### ОТРЫВОК
/---

И вскоре потянулись подводы с мешками к Бабошиным, или – как говорили местные – на Бабошиху. Так назвали мельницу, речку тоже стали звать Бабошихой, а когда по Лене пошли пароходы, другого имени для пристани не искали: Бабошино.

Так мои прапрадеды (по материнской линии) закрепили в Сибири свою фамилию.

А деда моего – уже внука старшего из Бабошиных, Афанасия, – звали Николаем Петровичем. Он рано остался вдовцом, с двумя малолетними детьми на руках – трехлетним Ефимом и двухлетней Настасьей, моей матерью.

До конца дней своих горевал дед по жене – Варваре Семеновне, и вся любовь тоскующей души была направлена на детей. Из-за них он не женился снова, попросил лишь своего брата Осипа, чтобы днем, когда занят работой, Ефим и Настенька находились бы под присмотром в братниной семье. Несмотря на уговоры Осипа и его жены, он каждый вечер, как бы поздно ни возвращался с поля или из леса, уносил на руках спящих детей в родной дом, говоря, что без них ему света нет.

\---

### ЗАПИСАННЫЕ ДАННЫЕ
/---

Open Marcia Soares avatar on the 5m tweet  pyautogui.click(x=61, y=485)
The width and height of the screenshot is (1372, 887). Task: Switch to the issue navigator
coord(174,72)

\---

### ЗАДАНИЕ A
Сколько лет было Ефиму, когда Николай Петрович остался вдовцом, согласно отрывку?
### ЗАДАНИЕ B
Воспроизведите фрагмент отрывка от «И вскоре потянулись» до «Настасьей, моей матерью.», поменяв «пароходы» на «баржи».

### РЕШЕНИЕ УПРАЖНЕНИЯ A
Три года.

### РЕШЕНИЕ УПРАЖНЕНИЯ B
И вскоре потянулись подводы с мешками к Бабошиным, или – как говорили местные – на Бабошиху. Так назвали мельницу, речку тоже стали звать Бабошихой, а когда по Лене пошли баржи, другого имени для пристани не искали: Бабошино.

Так мои прапрадеды (по материнской линии) закрепили в Сибири свою фамилию.

А деда моего – уже внука старшего из Бабошиных, Афанасия, – звали Николаем Петровичем. Он рано остался вдовцом, с двумя малолетними детьми на руках – трехлетним Ефимом и двухлетней Настасьей, моей матерью.